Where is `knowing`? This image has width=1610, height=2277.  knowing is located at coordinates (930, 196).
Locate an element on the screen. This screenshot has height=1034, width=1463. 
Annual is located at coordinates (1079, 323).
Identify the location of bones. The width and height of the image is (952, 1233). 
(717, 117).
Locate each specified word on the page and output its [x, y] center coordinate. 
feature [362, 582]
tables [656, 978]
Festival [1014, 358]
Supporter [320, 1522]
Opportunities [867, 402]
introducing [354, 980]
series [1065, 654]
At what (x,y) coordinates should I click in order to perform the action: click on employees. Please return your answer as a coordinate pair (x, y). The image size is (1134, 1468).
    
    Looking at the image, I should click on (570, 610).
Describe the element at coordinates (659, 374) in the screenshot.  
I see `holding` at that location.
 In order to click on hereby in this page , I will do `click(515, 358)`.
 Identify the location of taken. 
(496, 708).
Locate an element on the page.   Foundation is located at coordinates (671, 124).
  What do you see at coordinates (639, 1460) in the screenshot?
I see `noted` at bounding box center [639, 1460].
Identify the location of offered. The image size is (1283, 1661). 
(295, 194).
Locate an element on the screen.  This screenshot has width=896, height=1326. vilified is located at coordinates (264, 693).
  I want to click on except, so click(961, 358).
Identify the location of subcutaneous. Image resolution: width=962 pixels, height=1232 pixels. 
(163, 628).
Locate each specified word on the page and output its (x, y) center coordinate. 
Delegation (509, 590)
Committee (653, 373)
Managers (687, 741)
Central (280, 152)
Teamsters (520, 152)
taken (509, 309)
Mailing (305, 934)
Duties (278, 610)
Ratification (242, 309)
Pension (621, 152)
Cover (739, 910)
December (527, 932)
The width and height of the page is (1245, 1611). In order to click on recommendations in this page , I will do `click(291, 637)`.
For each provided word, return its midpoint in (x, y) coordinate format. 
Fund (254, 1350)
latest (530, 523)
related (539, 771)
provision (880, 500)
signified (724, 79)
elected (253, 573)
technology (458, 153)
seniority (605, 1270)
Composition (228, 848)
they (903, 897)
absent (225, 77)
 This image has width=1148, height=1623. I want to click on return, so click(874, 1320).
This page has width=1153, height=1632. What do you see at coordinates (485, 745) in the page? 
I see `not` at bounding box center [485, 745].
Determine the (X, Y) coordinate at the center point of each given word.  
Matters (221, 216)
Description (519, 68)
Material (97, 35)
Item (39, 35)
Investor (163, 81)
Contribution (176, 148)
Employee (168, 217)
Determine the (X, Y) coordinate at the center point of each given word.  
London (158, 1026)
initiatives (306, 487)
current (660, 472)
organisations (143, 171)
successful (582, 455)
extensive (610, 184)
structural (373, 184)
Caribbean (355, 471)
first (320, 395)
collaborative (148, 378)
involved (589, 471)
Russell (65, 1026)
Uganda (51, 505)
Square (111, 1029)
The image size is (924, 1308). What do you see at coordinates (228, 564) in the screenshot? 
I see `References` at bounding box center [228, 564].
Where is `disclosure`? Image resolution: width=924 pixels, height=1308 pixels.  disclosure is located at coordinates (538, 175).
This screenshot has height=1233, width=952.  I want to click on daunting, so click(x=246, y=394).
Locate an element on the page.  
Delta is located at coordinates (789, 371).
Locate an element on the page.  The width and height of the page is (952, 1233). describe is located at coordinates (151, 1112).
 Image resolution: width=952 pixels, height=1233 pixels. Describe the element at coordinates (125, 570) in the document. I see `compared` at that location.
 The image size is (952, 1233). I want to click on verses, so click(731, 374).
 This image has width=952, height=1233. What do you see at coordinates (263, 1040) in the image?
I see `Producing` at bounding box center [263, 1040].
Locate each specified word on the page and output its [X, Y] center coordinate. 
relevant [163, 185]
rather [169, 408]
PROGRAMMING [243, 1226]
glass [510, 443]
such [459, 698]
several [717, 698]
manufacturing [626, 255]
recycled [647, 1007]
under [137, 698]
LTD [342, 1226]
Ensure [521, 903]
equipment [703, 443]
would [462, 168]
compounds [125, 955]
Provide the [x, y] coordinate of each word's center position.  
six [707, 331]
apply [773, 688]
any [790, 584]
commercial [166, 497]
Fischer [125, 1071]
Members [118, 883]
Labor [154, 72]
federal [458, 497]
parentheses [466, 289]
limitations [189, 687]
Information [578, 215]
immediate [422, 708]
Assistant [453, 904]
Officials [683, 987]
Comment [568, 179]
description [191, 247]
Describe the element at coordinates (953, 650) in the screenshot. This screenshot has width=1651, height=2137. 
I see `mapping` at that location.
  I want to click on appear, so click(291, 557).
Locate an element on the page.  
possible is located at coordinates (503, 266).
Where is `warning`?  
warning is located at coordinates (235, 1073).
************
### What needs to be done
Write out all of the lines above word for word, without changing anything.

### Full answer
Where is `knowing`? This image has width=1610, height=2277.  knowing is located at coordinates (930, 196).
Locate an element on the screen. This screenshot has height=1034, width=1463. 
Annual is located at coordinates (1079, 323).
Identify the location of bones. The width and height of the image is (952, 1233). 
(717, 117).
Locate each specified word on the page and output its [x, y] center coordinate. 
feature [362, 582]
tables [656, 978]
Festival [1014, 358]
Supporter [320, 1522]
Opportunities [867, 402]
introducing [354, 980]
series [1065, 654]
At what (x,y) coordinates should I click in order to perform the action: click on employees. Please return your answer as a coordinate pair (x, y). The image size is (1134, 1468).
    
    Looking at the image, I should click on (570, 610).
Describe the element at coordinates (659, 374) in the screenshot.  
I see `holding` at that location.
 In order to click on hereby in this page , I will do `click(515, 358)`.
 Identify the location of taken. 
(496, 708).
Locate an element on the page.   Foundation is located at coordinates (671, 124).
  What do you see at coordinates (639, 1460) in the screenshot?
I see `noted` at bounding box center [639, 1460].
Identify the location of offered. The image size is (1283, 1661). 
(295, 194).
Locate an element on the screen.  This screenshot has width=896, height=1326. vilified is located at coordinates (264, 693).
  I want to click on except, so click(961, 358).
Identify the location of subcutaneous. Image resolution: width=962 pixels, height=1232 pixels. 
(163, 628).
Locate each specified word on the page and output its (x, y) center coordinate. 
Delegation (509, 590)
Committee (653, 373)
Managers (687, 741)
Central (280, 152)
Teamsters (520, 152)
taken (509, 309)
Mailing (305, 934)
Duties (278, 610)
Ratification (242, 309)
Pension (621, 152)
Cover (739, 910)
December (527, 932)
The width and height of the page is (1245, 1611). In order to click on recommendations in this page , I will do `click(291, 637)`.
For each provided word, return its midpoint in (x, y) coordinate format. 
Fund (254, 1350)
latest (530, 523)
related (539, 771)
provision (880, 500)
signified (724, 79)
elected (253, 573)
technology (458, 153)
seniority (605, 1270)
Composition (228, 848)
they (903, 897)
absent (225, 77)
 This image has width=1148, height=1623. I want to click on return, so click(874, 1320).
This page has width=1153, height=1632. What do you see at coordinates (485, 745) in the page? 
I see `not` at bounding box center [485, 745].
Determine the (X, Y) coordinate at the center point of each given word.  
Matters (221, 216)
Description (519, 68)
Material (97, 35)
Item (39, 35)
Investor (163, 81)
Contribution (176, 148)
Employee (168, 217)
Determine the (X, Y) coordinate at the center point of each given word.  
London (158, 1026)
initiatives (306, 487)
current (660, 472)
organisations (143, 171)
successful (582, 455)
extensive (610, 184)
structural (373, 184)
Caribbean (355, 471)
first (320, 395)
collaborative (148, 378)
involved (589, 471)
Russell (65, 1026)
Uganda (51, 505)
Square (111, 1029)
The image size is (924, 1308). What do you see at coordinates (228, 564) in the screenshot? 
I see `References` at bounding box center [228, 564].
Where is `disclosure`? Image resolution: width=924 pixels, height=1308 pixels.  disclosure is located at coordinates (538, 175).
This screenshot has height=1233, width=952.  I want to click on daunting, so click(x=246, y=394).
Locate an element on the page.  
Delta is located at coordinates (789, 371).
Locate an element on the page.  The width and height of the page is (952, 1233). describe is located at coordinates (151, 1112).
 Image resolution: width=952 pixels, height=1233 pixels. Describe the element at coordinates (125, 570) in the document. I see `compared` at that location.
 The image size is (952, 1233). I want to click on verses, so click(731, 374).
 This image has width=952, height=1233. What do you see at coordinates (263, 1040) in the image?
I see `Producing` at bounding box center [263, 1040].
Locate each specified word on the page and output its [X, Y] center coordinate. 
relevant [163, 185]
rather [169, 408]
PROGRAMMING [243, 1226]
glass [510, 443]
such [459, 698]
several [717, 698]
manufacturing [626, 255]
recycled [647, 1007]
under [137, 698]
LTD [342, 1226]
Ensure [521, 903]
equipment [703, 443]
would [462, 168]
compounds [125, 955]
Provide the [x, y] coordinate of each word's center position.  
six [707, 331]
apply [773, 688]
any [790, 584]
commercial [166, 497]
Fischer [125, 1071]
Members [118, 883]
Labor [154, 72]
federal [458, 497]
parentheses [466, 289]
limitations [189, 687]
Information [578, 215]
immediate [422, 708]
Assistant [453, 904]
Officials [683, 987]
Comment [568, 179]
description [191, 247]
Describe the element at coordinates (953, 650) in the screenshot. This screenshot has width=1651, height=2137. 
I see `mapping` at that location.
  I want to click on appear, so click(291, 557).
Locate an element on the page.  
possible is located at coordinates (503, 266).
Where is `warning`?  
warning is located at coordinates (235, 1073).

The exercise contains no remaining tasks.